🔓 Security

We enforce strict role-based access controls (RBAC) to ensure users have only the access they need. Single Sign-On (SSO) and Multi-Factor Authentication (MFA) strengthen authentication, with phishing-resistant FIDO2 hardware security keys deployed for privileged accounts. We leverage a centralised platform to manage identities, access, and user lifecycles seamlessly. Supported by robust Joiner-Mover-Leaver (JML) processes, this platform ensures consistent control and oversight. Conditional access policies authenticate both users and corporate devices, allowing only trusted endpoints to access critical systems. Regular access reviews, detailed logging, and anomaly detection further enhance security and maintain oversight.

We implement stringent data protection measures to ensure the security of sensitive information throughout its lifecycle. All data is encrypted at rest and in transit using AES-256 and TLS 1.2+, with encryption keys securely managed in a FIPS 140-2 compliant Key Management System (KMS). We have Data Loss Prevention (DLP) technology in place to prevent unauthorised data access or sharing, while threat intelligence capabilities extend protection by proactively monitoring for leaked credentials and exposed data on the dark web.
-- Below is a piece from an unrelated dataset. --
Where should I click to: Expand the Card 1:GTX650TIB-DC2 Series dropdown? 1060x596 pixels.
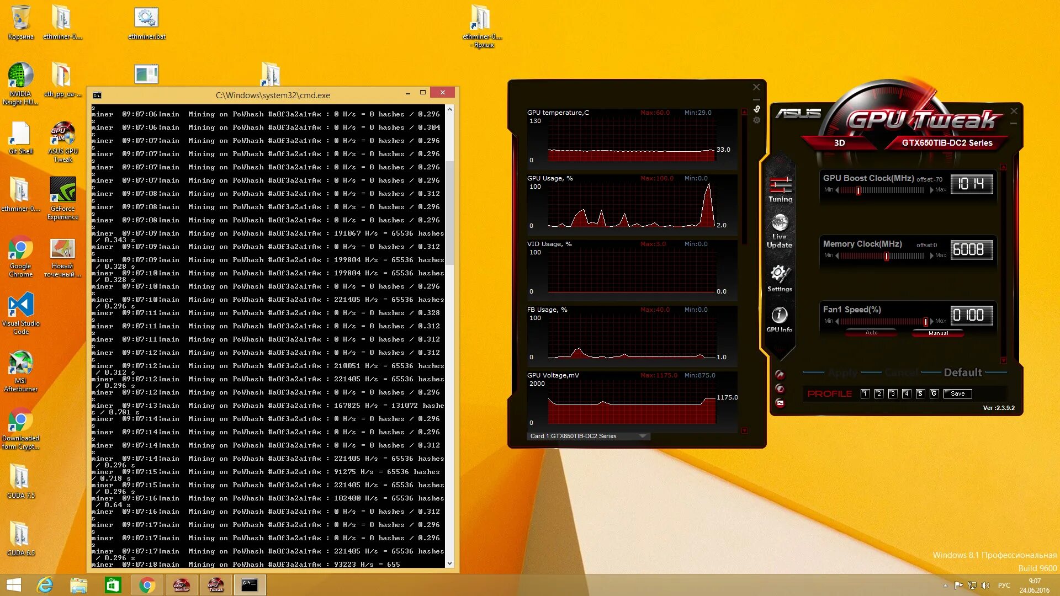coord(643,436)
We conduct comprehensive pre-employment screening for all employees to ensure trust and compliance. Our team undergoes ongoing security training and awareness programs, including phishing simulations, social engineering training, and regulatory compliance workshops. By fostering a culture of security, we empower our employees to actively contribute to the protection of our platform.

Our advanced fraud prevention tools actively monitor for suspicious activities, such as unusual transaction patterns, ensuring potential threats are identified and mitigated early. Complementing this, we integrate proactive threat intelligence into our security framework, continuously monitoring the dark web, deep web, and public internet for leaked credentials, data exposure, phishing domains, and brand impersonation attempts.

Our dedicated 24/7 incident response team follows predefined security protocols to rapidly contain and mitigate security incidents. Incident response plans are continuously tested to ensure swift remediation with minimal impact. Our business continuity and disaster recovery programs are regularly assessed to guarantee operational resilience in the event of disruptions.

Regular penetration testing is conducted in collaboration with CREST-accredited security firms and utilises CBEST to simulate real-world attack scenarios and uncover vulnerabilities. Alongside penetration testing, advanced tooling is employed for automated scanning and threat intelligence-led attack surface monitoring, providing proactive risk detection. The continuous vulnerability management program ensures that critical security patches and updates are applied promptly, minimising the attack surface and enhancing overall security.

Built on a robust three lines of defence model, our security framework ensures accountability and oversight at every level. Comprehensive policies, certified to the ISO 27001 standard, are regularly reviewed and updated to address emerging threats and compliance obligations. This governance model guarantees adherence to legal, financial, and cybersecurity standards, maintaining the integrity and resilience of our operations.

Shieldpay’s multi-cloud architecture, built on AWS and GCP, ensures scalability, security, and operational resilience. Our services are hosted across multiple availability zones, providing high availability, redundancy, and fault tolerance. To safeguard against service disruptions, we deploy automated scaling, DDoS mitigation, and Web Application Firewall (WAF) protection. Additionally, physical security measures at our cloud data centres include restricted access, biometric authentication, and 24/7 surveillance, ensuring a secure foundation for our platform.

We integrate security into every stage of the Software Development Lifecycle (SDLC) to ensure a resilient and secure platform. Our development process includes static and dynamic code analysis, secrets scanning, and mandatory peer code reviews to detect vulnerabilities early. Supply chain security is embedded into our CI/CD pipelines, with automated dependency scanning and integrity checks ensuring that only approved and secure components are included in releases. Regular penetration testing and threat modelling further strengthen our defences, ensuring every deployment meets the highest security standards.

Shieldpay is committed to transparency and continuous security improvement. Our Security Information and Event Management (SIEM) system provides real-time monitoring, logging, and analysis of security events across all systems. Regular internal and external security audits validate our compliance with industry best practices and regulatory standards.

Shieldpay maintains a rigorous third-party risk management program, ensuring that all vendors, suppliers, and partners adhere to our security and compliance standards. This includes thorough due diligence, ongoing monitoring, and security assessments to identify potential risks. Contractual agreements enforce strict security controls for all third-party engagements.

Our platform is protected by 24/7 security monitoring, real-time threat detection, and a dedicated security team. We use Extended Detection and Response (XDR) to provide advanced threat visibility across endpoints, networks, and cloud environments, enabling proactive threat hunting and rapid mitigation. Intrusion Detection and Prevention Systems (IDS/IPS) actively monitor and block suspicious activity. Embedded monitoring mechanisms, such as canary tokens, enhance our ability to detect unauthorised access.